**ARTICLE**
## BEGIN
I would like to thank the French Ambassador for inviting me to join you for lunch and to address you today.  The French Presidency has given steadfast and energetic leadership to the EU in the last six months. And here in Dublin Ambassador d’Albert has carried the flame. I know that you will all join me in commending France on a Presidency very well done indeed.

Not quite done yet though.

I met with President Sarkozy again on Friday.  He has a busy week ahead of him.  I think it’s fair to say that so do I.

In relation to the Council on Thursday and Friday, the key challenge is to demonstrate that the EU is working together in confidence and solidarity to resolve the issues of concern and relevance to ordinary Europeans and their families in these troubled times. I am certain that we will meet that challenge under the guidance of President Sarkozy.

I know that you are eager to hear what I have to say about the Lisbon Treaty, and I will come to that in a few moments.   But there are a number of other important items on which I would like first to comment, which are of direct concern to ordinary Europeans, and which demonstrate why and how co-ordinated action across the EU is so important.

Energy and Climate Change

Resolving the Lisbon dilemma will clear the way for the Union to re-focus its attention on the issues of direct concern to ordinary Europeans. I’m thinking here of course about jobs and economic stability, peace and the need to act to ensure that the EU has energy and environmental policies that are sustainable.

As we all know the EU has been discussing the Union’s energy and climate policies for the past two years.  This is a complex and challenging dossier: I sincerely hope that a balanced and achievable agreement can be reached at the European Council.  Europe needs to continue to give leadership on climate change.

There will be considerable discontent among key economic groups in Ireland over the package: society must accept that if we are to change the way we do things, then all Member States have to bear a share of the burden. Ireland has the very highest target for emissions and faces a major challenge in its renewable energy target. Our experts advise that we will have among the highest emissions abatement costs in the EU.  This is not going to be easy for us.

We face, too, a somewhat unique challenge because of our agriculture sector. There are no practical technological solutions available to reduce the bulk of these emissions, so real cuts in emissions would simply translate to real cuts in food output.  That is not the right solution.  I have worked hard to ensure sufficient flexibility within the effort-sharing sector to enable us to meet our national target. Retaining the existing provisions for flexibility will be a top negotiating priority for us this week.

We will also want to ensure that the step-up from 20% to a 30% target is not, in the event of a global agreement for the 2013-2020 period, an automatic process, because it represents a significant change. It is essential that we have a fresh economic impact assessment in that context.  A new study will be required before the Commission can put a credible set of national targets before Member States.

Finally, we want certainty in the EU legislation that forestry can contribute to emissions reductions in the unlikely event that there is no international agreement in Copenhagen – clearly forestry as with all sectors must play its role.  This is also the case because the scheme we put in place must have public support, and to maintain that, it must be credible.  

Overall, we are prepared to take on our share but we face a major challenge and any further negative shifts in the balance of the package will make our position more difficult in selling the outcome of the European Council domestically.

Economic and Financial situation

Turning to the economic and financial crisis, I would open my comments with the observation that the downturn is becoming more pressing.  I think it is fair to say that we are in a uniquely difficult situation internationally. Ireland, as a small open economy, has found itself particularly exposed to many of the challenging economic developments which are affecting all economies around the globe.
## END
**DIRECTIVES**
**a)** Translate this sentence from the European Council speech into French: "Europe needs to continue to give leadership on climate change."
**b)** Resume the European Council speech after its last sentence, carrying on its remarks about the economic and financial crisis.

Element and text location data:
## BEGIN
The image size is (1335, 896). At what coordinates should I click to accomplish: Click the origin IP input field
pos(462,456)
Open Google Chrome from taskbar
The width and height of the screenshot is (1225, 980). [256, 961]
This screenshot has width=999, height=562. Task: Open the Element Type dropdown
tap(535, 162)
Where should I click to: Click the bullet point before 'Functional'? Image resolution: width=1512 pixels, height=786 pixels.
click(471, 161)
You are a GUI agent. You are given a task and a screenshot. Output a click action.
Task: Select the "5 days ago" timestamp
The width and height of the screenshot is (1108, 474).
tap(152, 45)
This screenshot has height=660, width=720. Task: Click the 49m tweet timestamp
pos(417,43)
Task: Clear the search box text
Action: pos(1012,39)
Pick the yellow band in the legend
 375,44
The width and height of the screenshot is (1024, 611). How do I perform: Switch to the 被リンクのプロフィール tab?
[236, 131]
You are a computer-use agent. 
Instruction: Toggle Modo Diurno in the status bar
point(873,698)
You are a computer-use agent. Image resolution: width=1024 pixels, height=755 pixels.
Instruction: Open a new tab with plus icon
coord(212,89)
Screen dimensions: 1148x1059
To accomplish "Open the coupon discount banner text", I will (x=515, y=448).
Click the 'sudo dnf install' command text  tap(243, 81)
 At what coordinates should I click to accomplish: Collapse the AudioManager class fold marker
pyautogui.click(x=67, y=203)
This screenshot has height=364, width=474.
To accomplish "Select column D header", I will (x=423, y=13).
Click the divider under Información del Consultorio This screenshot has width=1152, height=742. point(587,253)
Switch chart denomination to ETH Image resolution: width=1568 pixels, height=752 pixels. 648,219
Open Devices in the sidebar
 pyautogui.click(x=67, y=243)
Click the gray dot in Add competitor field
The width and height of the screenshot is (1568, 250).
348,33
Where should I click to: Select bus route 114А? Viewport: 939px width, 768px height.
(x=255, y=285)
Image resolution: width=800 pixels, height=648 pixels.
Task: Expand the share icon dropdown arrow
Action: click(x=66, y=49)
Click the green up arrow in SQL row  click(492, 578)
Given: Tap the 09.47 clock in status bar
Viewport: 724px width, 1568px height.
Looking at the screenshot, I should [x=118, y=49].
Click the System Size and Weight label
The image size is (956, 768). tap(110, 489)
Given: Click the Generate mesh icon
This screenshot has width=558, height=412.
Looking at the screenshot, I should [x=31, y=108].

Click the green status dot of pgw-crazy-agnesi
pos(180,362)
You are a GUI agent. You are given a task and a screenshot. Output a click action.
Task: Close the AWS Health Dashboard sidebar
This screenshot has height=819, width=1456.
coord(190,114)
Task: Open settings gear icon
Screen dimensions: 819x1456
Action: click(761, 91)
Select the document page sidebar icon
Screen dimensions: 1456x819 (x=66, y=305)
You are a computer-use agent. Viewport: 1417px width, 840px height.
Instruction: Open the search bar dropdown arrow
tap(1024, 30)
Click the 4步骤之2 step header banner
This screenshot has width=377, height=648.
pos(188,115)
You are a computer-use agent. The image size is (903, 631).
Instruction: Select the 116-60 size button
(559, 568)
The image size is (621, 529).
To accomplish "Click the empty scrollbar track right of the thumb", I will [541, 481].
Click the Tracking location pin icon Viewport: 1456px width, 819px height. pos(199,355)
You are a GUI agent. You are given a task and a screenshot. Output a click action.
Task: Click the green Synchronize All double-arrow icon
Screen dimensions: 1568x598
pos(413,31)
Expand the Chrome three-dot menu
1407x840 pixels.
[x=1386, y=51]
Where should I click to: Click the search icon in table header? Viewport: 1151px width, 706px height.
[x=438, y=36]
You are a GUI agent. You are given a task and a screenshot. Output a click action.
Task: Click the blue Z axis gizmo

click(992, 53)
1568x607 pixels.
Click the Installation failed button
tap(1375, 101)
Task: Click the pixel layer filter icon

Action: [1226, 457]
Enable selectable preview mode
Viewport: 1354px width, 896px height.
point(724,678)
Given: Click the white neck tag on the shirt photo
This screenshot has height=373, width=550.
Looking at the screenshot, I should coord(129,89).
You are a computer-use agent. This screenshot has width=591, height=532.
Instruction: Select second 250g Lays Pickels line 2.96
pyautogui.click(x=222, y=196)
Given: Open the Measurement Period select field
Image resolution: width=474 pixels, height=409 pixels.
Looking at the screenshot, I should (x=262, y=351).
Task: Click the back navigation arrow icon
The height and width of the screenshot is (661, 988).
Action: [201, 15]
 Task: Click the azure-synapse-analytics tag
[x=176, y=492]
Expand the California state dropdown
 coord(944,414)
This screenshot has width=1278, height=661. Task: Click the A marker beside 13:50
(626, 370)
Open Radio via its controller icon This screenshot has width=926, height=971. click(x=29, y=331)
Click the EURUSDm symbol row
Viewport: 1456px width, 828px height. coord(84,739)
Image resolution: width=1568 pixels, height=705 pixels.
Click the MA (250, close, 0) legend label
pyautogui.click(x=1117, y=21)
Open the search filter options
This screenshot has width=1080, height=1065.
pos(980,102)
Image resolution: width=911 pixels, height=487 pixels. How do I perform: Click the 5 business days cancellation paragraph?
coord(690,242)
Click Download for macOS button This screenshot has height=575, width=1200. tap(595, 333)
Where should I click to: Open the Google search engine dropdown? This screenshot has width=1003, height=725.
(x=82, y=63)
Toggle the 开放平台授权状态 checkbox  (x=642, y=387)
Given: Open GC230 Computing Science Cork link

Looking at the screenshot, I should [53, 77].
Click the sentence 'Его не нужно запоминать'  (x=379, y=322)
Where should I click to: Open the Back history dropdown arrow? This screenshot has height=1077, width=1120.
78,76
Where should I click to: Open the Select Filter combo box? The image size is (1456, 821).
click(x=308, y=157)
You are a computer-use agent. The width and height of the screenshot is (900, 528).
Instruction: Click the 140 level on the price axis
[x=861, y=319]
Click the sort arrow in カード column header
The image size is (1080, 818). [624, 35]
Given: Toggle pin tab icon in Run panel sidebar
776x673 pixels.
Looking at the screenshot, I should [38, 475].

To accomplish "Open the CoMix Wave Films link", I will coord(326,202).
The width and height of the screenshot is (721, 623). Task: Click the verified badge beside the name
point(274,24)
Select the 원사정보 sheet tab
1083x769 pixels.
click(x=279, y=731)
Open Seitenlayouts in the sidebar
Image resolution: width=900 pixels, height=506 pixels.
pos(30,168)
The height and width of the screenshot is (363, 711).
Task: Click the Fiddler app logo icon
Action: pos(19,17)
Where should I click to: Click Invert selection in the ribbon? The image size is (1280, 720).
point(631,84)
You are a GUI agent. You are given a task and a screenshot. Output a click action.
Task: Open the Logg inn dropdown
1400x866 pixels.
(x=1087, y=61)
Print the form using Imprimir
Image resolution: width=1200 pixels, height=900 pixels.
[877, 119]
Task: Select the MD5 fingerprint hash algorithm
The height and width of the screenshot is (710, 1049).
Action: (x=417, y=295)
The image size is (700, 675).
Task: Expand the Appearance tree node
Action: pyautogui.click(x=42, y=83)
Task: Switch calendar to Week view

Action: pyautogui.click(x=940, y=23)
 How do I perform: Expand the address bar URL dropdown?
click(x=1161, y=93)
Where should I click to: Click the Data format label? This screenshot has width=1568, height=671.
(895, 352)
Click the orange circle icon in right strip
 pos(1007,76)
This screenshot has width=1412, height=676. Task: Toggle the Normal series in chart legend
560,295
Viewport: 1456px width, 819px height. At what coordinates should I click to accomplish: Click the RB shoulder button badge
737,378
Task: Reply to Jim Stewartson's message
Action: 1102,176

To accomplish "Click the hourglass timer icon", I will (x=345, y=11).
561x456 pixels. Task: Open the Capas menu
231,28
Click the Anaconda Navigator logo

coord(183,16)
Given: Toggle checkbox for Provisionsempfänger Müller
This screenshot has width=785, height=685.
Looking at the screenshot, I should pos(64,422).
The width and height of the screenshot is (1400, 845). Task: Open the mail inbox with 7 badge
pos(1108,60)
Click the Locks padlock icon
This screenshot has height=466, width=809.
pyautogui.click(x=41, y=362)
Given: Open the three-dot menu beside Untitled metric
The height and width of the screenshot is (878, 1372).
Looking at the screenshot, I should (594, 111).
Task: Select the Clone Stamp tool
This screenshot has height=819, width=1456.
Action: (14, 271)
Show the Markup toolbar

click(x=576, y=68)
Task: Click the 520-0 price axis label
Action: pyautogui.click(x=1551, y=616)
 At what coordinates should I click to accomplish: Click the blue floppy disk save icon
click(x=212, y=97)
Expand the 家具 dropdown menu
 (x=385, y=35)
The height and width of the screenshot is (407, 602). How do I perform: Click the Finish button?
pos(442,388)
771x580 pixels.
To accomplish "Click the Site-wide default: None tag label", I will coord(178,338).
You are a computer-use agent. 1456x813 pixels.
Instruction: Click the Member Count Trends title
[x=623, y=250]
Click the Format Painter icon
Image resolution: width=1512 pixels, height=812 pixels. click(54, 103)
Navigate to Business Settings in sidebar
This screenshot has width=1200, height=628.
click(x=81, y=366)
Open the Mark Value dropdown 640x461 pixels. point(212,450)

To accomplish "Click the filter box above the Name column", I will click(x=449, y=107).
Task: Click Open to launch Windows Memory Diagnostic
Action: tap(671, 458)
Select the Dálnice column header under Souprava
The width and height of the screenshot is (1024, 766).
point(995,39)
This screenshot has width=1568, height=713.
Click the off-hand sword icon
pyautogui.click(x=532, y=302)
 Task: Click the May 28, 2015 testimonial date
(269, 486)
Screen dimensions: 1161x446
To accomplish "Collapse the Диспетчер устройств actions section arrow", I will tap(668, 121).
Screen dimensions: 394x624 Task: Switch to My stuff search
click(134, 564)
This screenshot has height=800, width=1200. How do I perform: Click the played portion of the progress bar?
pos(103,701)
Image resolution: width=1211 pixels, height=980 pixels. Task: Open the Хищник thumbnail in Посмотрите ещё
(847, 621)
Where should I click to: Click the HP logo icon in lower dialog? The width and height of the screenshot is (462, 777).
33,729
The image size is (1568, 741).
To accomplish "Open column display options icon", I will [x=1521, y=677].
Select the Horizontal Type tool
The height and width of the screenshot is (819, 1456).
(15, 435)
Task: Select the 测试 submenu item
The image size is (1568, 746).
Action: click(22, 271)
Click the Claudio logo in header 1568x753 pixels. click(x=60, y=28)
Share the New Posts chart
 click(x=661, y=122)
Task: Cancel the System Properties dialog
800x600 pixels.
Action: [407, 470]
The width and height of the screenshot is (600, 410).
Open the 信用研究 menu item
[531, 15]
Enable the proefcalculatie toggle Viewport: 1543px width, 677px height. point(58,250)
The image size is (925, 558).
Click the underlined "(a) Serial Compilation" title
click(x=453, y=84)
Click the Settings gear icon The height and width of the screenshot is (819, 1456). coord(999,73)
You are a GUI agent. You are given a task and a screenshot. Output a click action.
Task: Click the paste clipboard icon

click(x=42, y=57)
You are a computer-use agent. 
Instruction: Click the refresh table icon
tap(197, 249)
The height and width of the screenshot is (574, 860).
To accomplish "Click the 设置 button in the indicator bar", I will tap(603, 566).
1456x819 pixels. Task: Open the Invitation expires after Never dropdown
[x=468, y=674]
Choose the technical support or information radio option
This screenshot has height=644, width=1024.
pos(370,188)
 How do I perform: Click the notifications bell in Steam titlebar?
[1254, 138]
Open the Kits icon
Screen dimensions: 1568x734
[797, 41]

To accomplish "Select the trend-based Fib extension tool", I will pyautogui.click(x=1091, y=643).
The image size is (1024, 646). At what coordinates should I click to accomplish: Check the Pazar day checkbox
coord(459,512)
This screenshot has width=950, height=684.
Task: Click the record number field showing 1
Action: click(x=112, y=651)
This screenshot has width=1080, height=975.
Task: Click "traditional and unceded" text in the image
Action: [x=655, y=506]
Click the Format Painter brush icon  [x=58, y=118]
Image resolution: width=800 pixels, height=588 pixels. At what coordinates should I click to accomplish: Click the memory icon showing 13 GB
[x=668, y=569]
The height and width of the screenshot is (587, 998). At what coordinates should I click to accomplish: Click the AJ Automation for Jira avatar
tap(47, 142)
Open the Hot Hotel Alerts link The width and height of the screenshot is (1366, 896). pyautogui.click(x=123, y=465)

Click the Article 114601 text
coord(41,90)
## END
**ANSWERS FOR THE TASKS**
**a)** L'Europe doit continuer à montrer la voie en matière de changement climatique.

**b)**
The fiscal outlook in Ireland is particularly bleak. We have seen a significant contraction in a number of sectors, and this has had a far worse impact on Government revenues than our estimates could predict. Government expenditure is in line with budgetary expectations due to the rigorous control of expenditure which we have introduced in response to the fiscal outlook. But revenues are sharply down.

The stimulus package published by the Commission is a welcome initiative and we endorse much of its contents. Our priority will be a sustainable consolidation of the public finances over the medium term.  This must be achieved without depressing investment and consumer demand through increases in the tax burden on labour and business, which would weaken the economic outlook. The Government’s actions to cut gross government debt during the past decade while funding very large public investment from tax revenue means that we are in a better position than any of our predecessors at this point in the economic cycle.

CFSP Issues

In the area of the Common Foreign and Security Policy, the French Presidency has proven that Europe is most effective when we act quickly and when we act together. The resolute manner in which President Sarkozy reacted to the crisis in Georgia represented a model of how Europe should react to such crises in the future and provides us with a template against which to judge our actions.

Europe was also able to move quickly to tackle the security vacuum created by the absence of the rule of law in the seas around Somalia by establishing the EU naval mission ATALANTA. This is further proof of the value of a security and defence policy, firmly anchored in the CFSP and with the UN at the apex of the international system.

We have been working particularly closely with France as part of EUFOR Chad, under the command of Lieutenant General Pat Nash in maintaining a vital humanitarian space in this troubled region. Many challenges remain in Africa and continued EU engagement will be necessary in the Great Lakes, Zimbabwe and the Horn of Africa.

Lisbon Treaty

These last six months have been a remarkably challenging time for Europe and indeed for the wider world.  The Russia/Georgia conflict I just mentioned reminds us that, unfortunately, there is nothing inevitable about the peace and prosperity which has been the hallmark of the European Union since its establishment. Over the last months also, Europe and the world beyond, has been buffeted by a financial and economic crisis the likes of which have not been seen in our lifetimes.  These issues have, if anything, strengthened Member States’ desire to see the reforms in the Lisbon Treaty in force.

Since our referendum, the Government’s strategy has been clear. Firstly, we took the time to consider and analyse the factors that contributed to the result. And then, on the basis of that analysis, we have been working to chart a way forward acceptable to both Ireland and our EU partners.

You are familiar with the comprehensive research we undertook, the results of which have been an important input to our thinking.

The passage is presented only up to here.